WORK TO COMPLETE: Each record below should be written out again exactly.

Records from a collection:
---------------

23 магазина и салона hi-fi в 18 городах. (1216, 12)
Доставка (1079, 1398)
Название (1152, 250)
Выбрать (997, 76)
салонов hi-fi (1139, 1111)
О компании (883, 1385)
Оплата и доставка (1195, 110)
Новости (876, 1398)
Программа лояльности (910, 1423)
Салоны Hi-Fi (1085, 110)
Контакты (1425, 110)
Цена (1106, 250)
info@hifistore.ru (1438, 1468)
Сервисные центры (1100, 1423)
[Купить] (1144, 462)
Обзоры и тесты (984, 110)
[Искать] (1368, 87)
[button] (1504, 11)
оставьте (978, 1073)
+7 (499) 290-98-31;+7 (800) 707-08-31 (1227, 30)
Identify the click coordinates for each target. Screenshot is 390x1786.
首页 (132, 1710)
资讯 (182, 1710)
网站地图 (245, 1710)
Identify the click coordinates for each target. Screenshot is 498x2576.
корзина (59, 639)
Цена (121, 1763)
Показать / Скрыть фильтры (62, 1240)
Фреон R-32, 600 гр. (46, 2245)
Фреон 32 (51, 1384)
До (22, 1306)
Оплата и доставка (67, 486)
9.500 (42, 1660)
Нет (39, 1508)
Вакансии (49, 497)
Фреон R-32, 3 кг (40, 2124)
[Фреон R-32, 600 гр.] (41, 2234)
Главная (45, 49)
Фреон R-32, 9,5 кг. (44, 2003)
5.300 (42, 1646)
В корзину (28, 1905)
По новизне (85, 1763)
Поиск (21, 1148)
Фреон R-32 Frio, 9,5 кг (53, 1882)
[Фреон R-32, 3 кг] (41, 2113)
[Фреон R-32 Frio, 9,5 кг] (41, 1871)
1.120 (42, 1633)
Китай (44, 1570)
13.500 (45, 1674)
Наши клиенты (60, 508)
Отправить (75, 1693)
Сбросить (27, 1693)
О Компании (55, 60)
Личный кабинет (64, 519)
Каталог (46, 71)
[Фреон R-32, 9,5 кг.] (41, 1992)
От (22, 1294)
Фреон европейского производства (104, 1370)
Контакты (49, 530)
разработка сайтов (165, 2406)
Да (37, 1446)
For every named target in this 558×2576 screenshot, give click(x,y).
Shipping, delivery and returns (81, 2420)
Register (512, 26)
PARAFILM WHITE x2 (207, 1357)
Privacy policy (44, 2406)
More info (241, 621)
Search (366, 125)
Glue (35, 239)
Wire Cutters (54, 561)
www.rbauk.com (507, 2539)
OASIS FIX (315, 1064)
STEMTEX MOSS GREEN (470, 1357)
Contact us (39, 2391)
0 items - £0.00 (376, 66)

---------------

RESPONSE BELOW:
23 магазина и салона hi-fi в 18 городах. (1216, 12)
Доставка (1079, 1398)
Название (1152, 250)
Выбрать (997, 76)
салонов hi-fi (1139, 1111)
О компании (883, 1385)
Оплата и доставка (1195, 110)
Новости (876, 1398)
Программа лояльности (910, 1423)
Салоны Hi-Fi (1085, 110)
Контакты (1425, 110)
Цена (1106, 250)
info@hifistore.ru (1438, 1468)
Сервисные центры (1100, 1423)
[Купить] (1144, 462)
Обзоры и тесты (984, 110)
[Искать] (1368, 87)
[button] (1504, 11)
оставьте (978, 1073)
+7 (499) 290-98-31;+7 (800) 707-08-31 (1227, 30)
Identify the click coordinates for each target. Screenshot is 390x1786.
首页 (132, 1710)
资讯 (182, 1710)
网站地图 (245, 1710)
Identify the click coordinates for each target. Screenshot is 498x2576.
корзина (59, 639)
Цена (121, 1763)
Показать / Скрыть фильтры (62, 1240)
Фреон R-32, 600 гр. (46, 2245)
Фреон 32 (51, 1384)
До (22, 1306)
Оплата и доставка (67, 486)
9.500 (42, 1660)
Нет (39, 1508)
Вакансии (49, 497)
Фреон R-32, 3 кг (40, 2124)
[Фреон R-32, 600 гр.] (41, 2234)
Главная (45, 49)
Фреон R-32, 9,5 кг. (44, 2003)
5.300 (42, 1646)
В корзину (28, 1905)
По новизне (85, 1763)
Поиск (21, 1148)
Фреон R-32 Frio, 9,5 кг (53, 1882)
[Фреон R-32, 3 кг] (41, 2113)
[Фреон R-32 Frio, 9,5 кг] (41, 1871)
1.120 (42, 1633)
Китай (44, 1570)
13.500 (45, 1674)
Наши клиенты (60, 508)
Отправить (75, 1693)
Сбросить (27, 1693)
О Компании (55, 60)
Личный кабинет (64, 519)
Каталог (46, 71)
[Фреон R-32, 9,5 кг.] (41, 1992)
От (22, 1294)
Фреон европейского производства (104, 1370)
Контакты (49, 530)
разработка сайтов (165, 2406)
Да (37, 1446)
For every named target in this 558×2576 screenshot, give click(x,y).
Shipping, delivery and returns (81, 2420)
Register (512, 26)
PARAFILM WHITE x2 (207, 1357)
Privacy policy (44, 2406)
More info (241, 621)
Search (366, 125)
Glue (35, 239)
Wire Cutters (54, 561)
www.rbauk.com (507, 2539)
OASIS FIX (315, 1064)
STEMTEX MOSS GREEN (470, 1357)
Contact us (39, 2391)
0 items - £0.00 (376, 66)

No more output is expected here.